Image-editing application is specialized and powerful tools for enhancing and retouching existing bitmapped images. These applications also provide many of the feature and tools of painting and drawing programs and can be used to create images from scratch as well as images digitized from scanners, video frame-grabbers, digital cameras, clip art files, or original artwork files created with a painting or drawing package.

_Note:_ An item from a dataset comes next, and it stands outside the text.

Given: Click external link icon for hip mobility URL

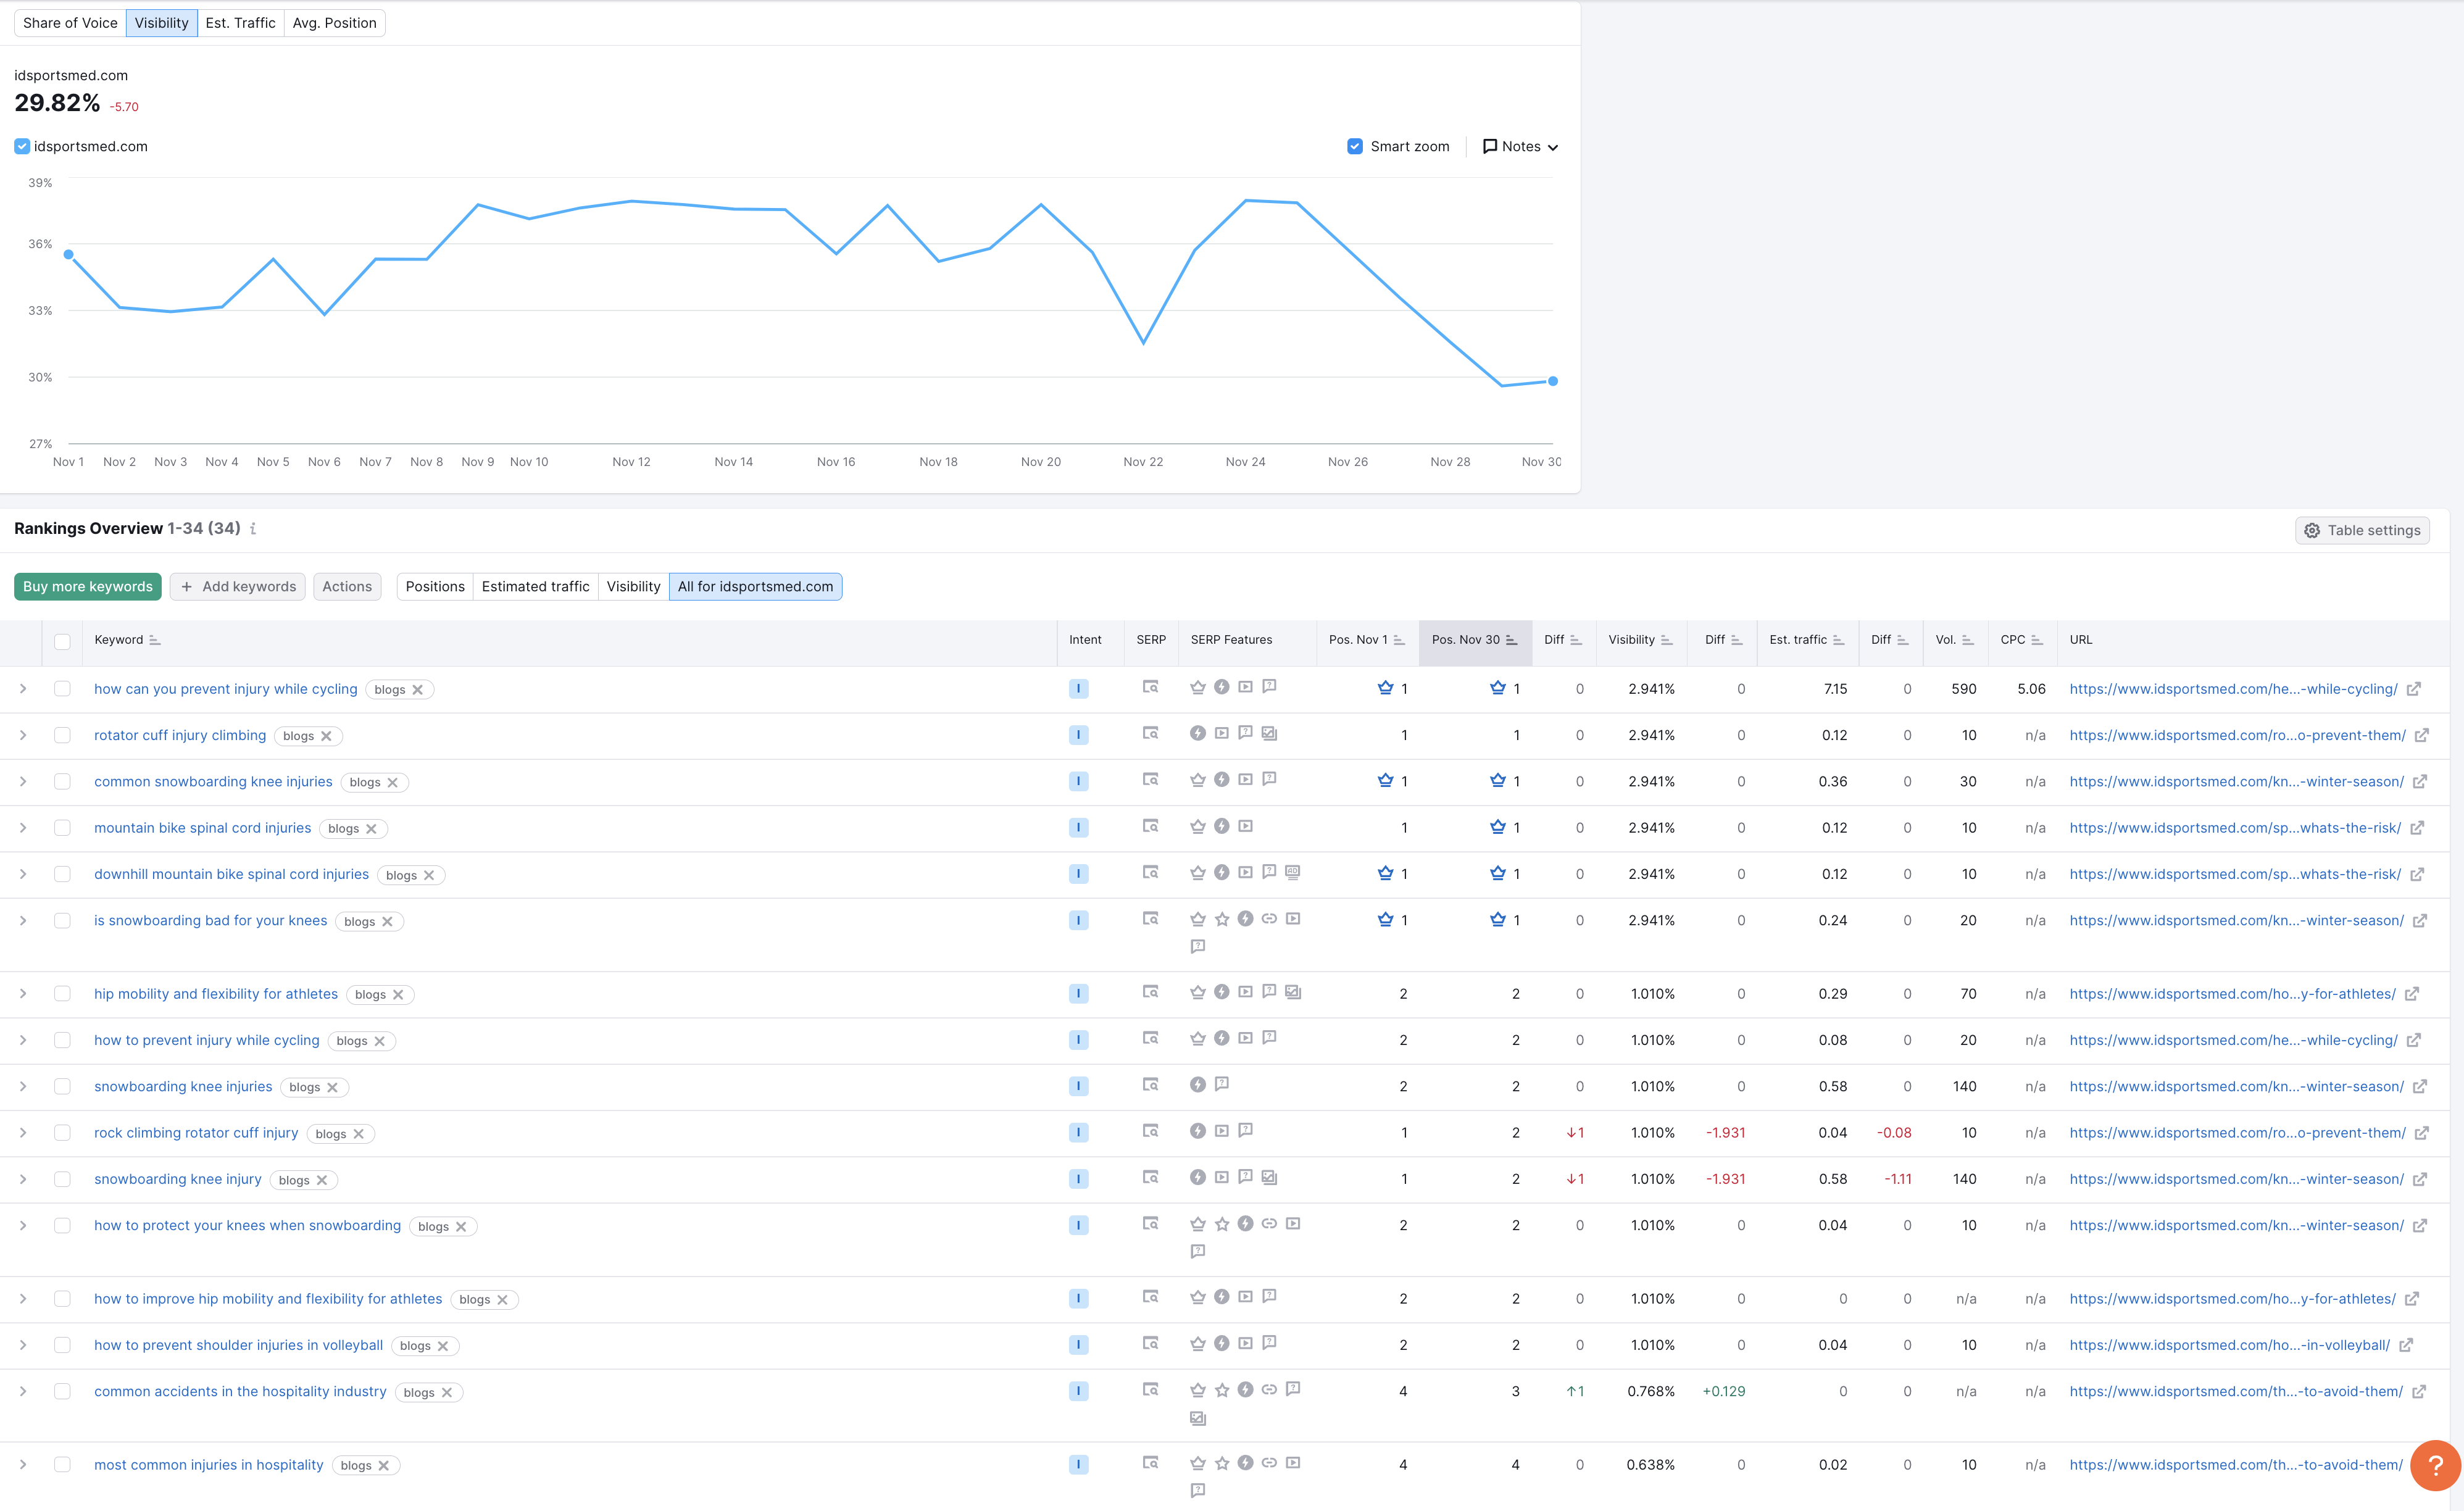Looking at the screenshot, I should pos(2411,994).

Here are some features typical of image-editing applications and of interest to multimedia developers:
• Multiple windows that provide views of more than one image at a time
• Conversion of major image-data types and industry-standard file formats
• Direct inputs of images from scanner and video sources
• Employment of a virtual memory scheme that uses hard disk space as RAM for images that require large amounts of memory
• Capable selection tools, such as rectangles, lassos, and magic wands, to select portions of a bitmap
• Image and balance controls for brightness, contrast, and color balance
• Good masking features
• Multiple undo and restore features
• Anti-aliasing capability, and sharpening and smoothing controls
• Color-mapping controls for precise adjustment of color balance
• Tools for retouching, blurring, sharpening, lightening, darkening, smudging, and tinting
• Geometric transformation such as flip, skew, rotate, and distort, and perspective changes
• Ability to resample and resize an image.
• 134-bit color, 8- or 4-bit indexed color, 8-bit gray-scale, black-and-white, and customizable color palettes
• Ability to create images from scratch, using line, rectangle, square, circle, ellipse, polygon, airbrush, paintbrush, pencil, and eraser tools, with customizable brush shapes and user-definable bucket and gradient fills
• Multiple typefaces, styles, and sizes, and type manipulation and masking routines
• Filters for special effects, such as crystallize, dry brush, emboss, facet, fresco, graphic pen, mosaic, pixelize, poster, ripple, smooth, splatter, stucco, twirl, watercolor, wave, and wind
• Support for third-party special effect plug-ins
• Ability to design in layers that can be combined, hidden, and reordered.
Plug-Ins
Image-editing programs usually support powerful plug-in modules available from third-party developers that allow to wrap, twist, shadow, cut, diffuse, and otherwise “filter” your images for special visual effects.